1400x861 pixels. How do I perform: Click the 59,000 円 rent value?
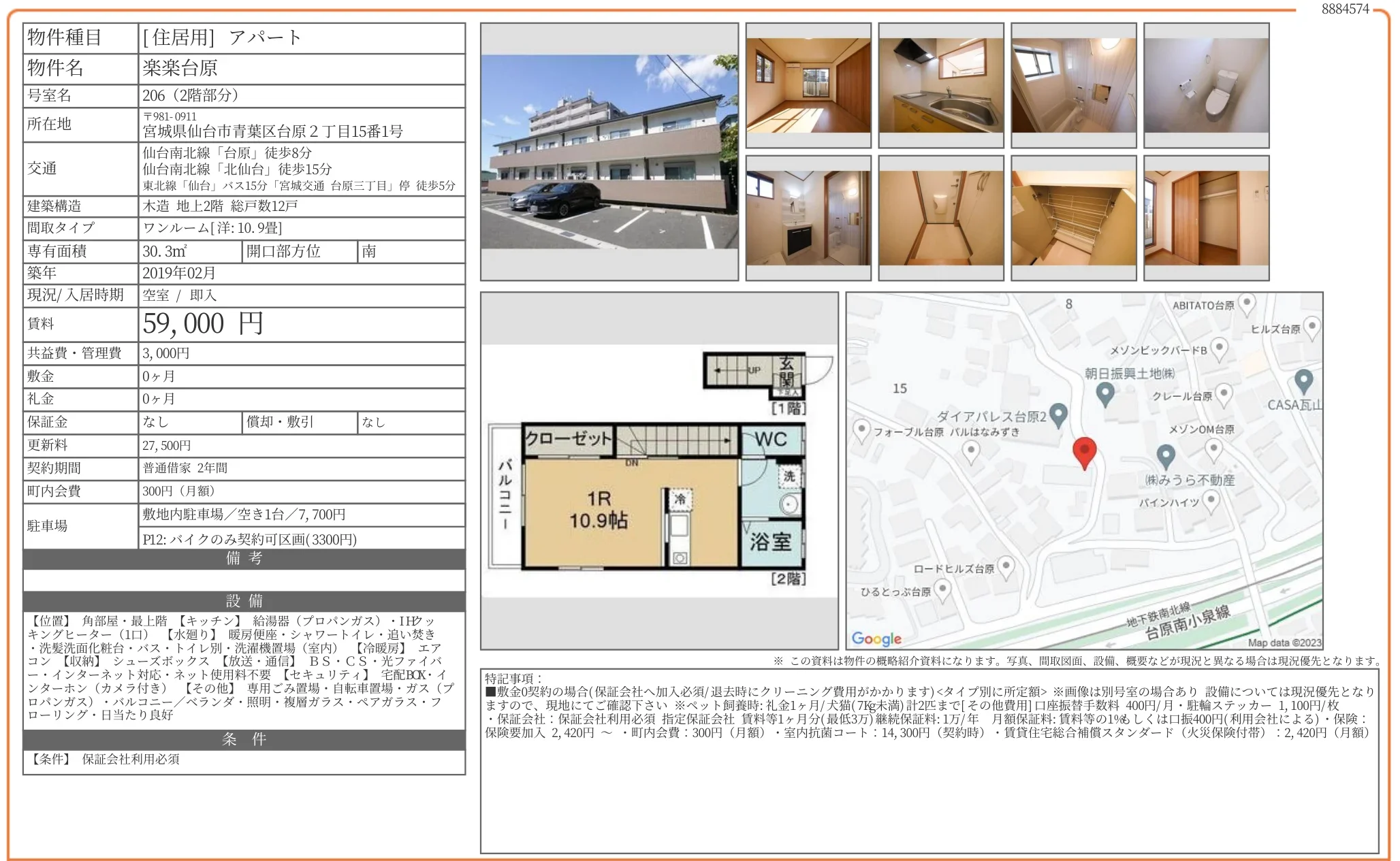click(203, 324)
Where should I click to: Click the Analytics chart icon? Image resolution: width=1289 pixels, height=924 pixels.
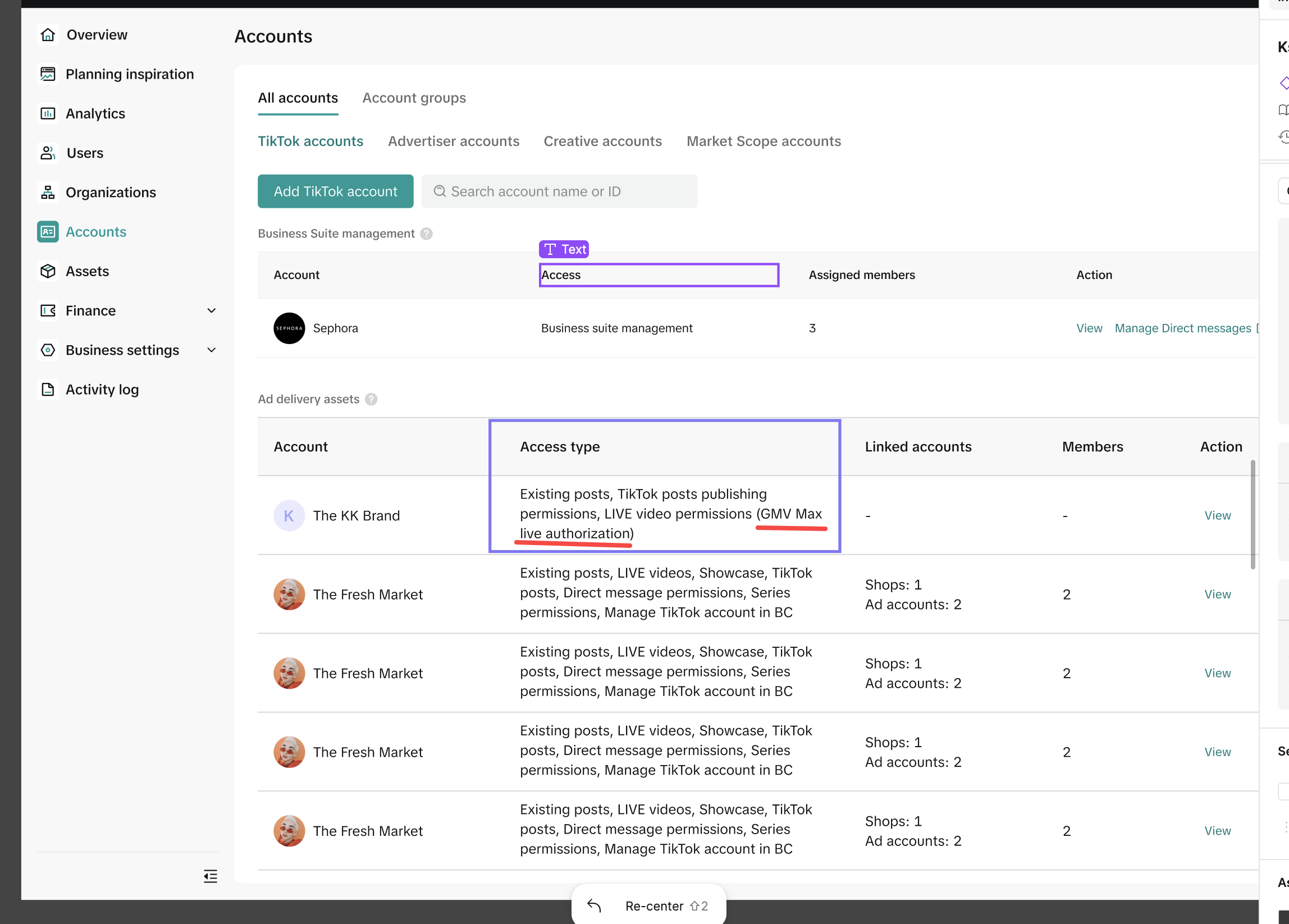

---

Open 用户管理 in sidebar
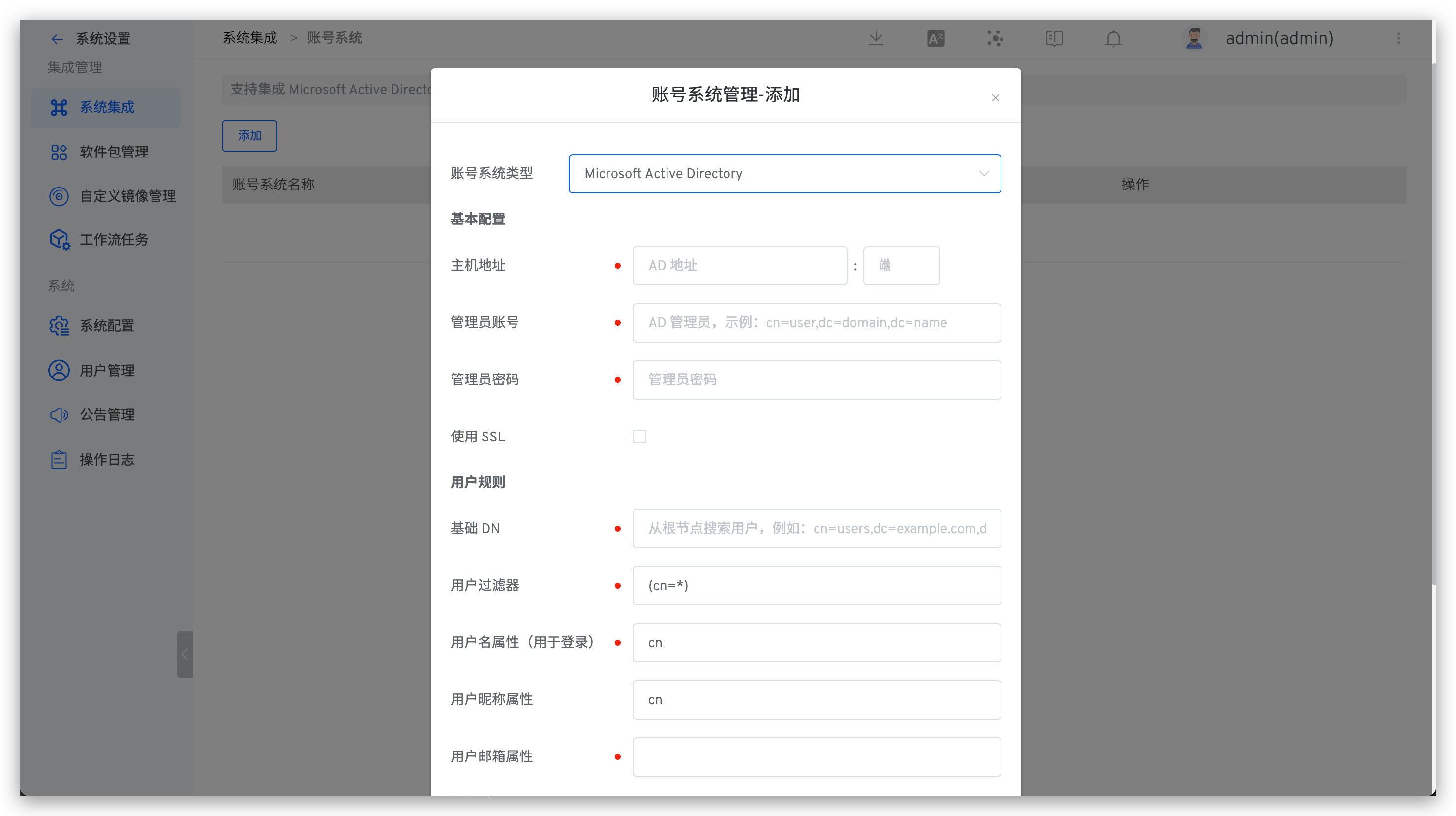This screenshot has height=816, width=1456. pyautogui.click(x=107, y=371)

PROBLEM DESCRIPTION →
In the records above, copy exactly everything from the line that has "1400x861 pixels. How" down to the line that has "Where should I", both ends included, and leave out the pictures.

TASK SOLUTION →
1400x861 pixels. How do I perform: Click the 59,000 円 rent value?
click(203, 324)
Where should I click to: Click the Analytics chart icon? Image resolution: width=1289 pixels, height=924 pixels.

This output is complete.